====== The data

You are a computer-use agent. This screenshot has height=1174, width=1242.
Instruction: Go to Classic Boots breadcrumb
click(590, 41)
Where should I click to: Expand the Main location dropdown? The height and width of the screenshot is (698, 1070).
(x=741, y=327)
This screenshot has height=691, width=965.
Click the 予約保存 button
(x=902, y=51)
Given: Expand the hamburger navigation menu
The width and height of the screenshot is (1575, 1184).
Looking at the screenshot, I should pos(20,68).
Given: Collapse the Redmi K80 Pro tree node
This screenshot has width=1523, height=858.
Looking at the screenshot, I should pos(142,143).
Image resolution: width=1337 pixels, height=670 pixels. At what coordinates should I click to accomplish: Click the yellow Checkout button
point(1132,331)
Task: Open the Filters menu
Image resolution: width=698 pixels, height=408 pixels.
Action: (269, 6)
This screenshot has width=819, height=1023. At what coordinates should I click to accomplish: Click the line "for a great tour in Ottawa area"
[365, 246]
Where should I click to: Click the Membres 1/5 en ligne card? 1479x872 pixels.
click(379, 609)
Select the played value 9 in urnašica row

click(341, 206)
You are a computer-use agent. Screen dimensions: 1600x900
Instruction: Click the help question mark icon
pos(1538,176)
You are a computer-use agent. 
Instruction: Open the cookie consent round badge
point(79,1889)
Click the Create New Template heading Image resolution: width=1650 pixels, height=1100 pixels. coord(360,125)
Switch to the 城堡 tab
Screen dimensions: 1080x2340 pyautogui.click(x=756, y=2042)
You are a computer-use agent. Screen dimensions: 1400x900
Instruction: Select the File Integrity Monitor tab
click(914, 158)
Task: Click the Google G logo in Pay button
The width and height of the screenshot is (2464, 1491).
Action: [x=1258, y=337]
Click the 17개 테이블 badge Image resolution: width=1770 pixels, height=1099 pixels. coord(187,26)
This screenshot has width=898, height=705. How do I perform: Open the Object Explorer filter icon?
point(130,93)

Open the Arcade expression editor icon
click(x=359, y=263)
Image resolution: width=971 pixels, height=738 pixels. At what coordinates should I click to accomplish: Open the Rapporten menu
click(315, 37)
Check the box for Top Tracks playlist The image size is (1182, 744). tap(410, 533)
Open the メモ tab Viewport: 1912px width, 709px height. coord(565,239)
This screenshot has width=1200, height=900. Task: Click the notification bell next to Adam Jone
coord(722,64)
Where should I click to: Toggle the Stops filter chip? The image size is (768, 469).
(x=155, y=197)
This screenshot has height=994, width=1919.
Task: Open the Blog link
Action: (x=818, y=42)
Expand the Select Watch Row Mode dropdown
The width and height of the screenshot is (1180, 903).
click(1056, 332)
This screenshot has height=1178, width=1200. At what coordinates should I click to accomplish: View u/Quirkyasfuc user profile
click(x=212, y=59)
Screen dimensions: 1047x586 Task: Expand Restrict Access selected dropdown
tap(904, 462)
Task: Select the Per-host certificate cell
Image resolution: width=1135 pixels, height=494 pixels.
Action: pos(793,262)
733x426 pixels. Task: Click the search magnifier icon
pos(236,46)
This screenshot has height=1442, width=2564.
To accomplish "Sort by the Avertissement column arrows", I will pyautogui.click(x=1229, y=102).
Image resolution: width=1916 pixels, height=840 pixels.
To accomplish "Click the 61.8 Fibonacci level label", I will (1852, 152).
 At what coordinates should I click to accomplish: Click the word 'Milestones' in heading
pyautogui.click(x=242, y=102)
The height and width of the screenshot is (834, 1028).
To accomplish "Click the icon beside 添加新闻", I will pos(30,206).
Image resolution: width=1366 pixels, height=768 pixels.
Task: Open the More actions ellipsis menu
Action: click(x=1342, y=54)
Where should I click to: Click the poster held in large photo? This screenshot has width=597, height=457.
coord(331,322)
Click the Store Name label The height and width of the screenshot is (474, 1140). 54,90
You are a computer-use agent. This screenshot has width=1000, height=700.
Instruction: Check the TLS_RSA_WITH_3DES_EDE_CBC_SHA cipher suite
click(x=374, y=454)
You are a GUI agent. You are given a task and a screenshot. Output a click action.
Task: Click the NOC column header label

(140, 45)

============

Prompt:
Report each line of the data in which "computer" occurs.

Your response:
You are a computer-use agent. This screenshot has height=1174, width=1242.
You are a computer-use agent. Screen dimensions: 1600x900
You are a computer-use agent. 
You are a computer-use agent. Screen dimensions: 1400x900
You are a computer-use agent. This screenshot has width=1000, height=700.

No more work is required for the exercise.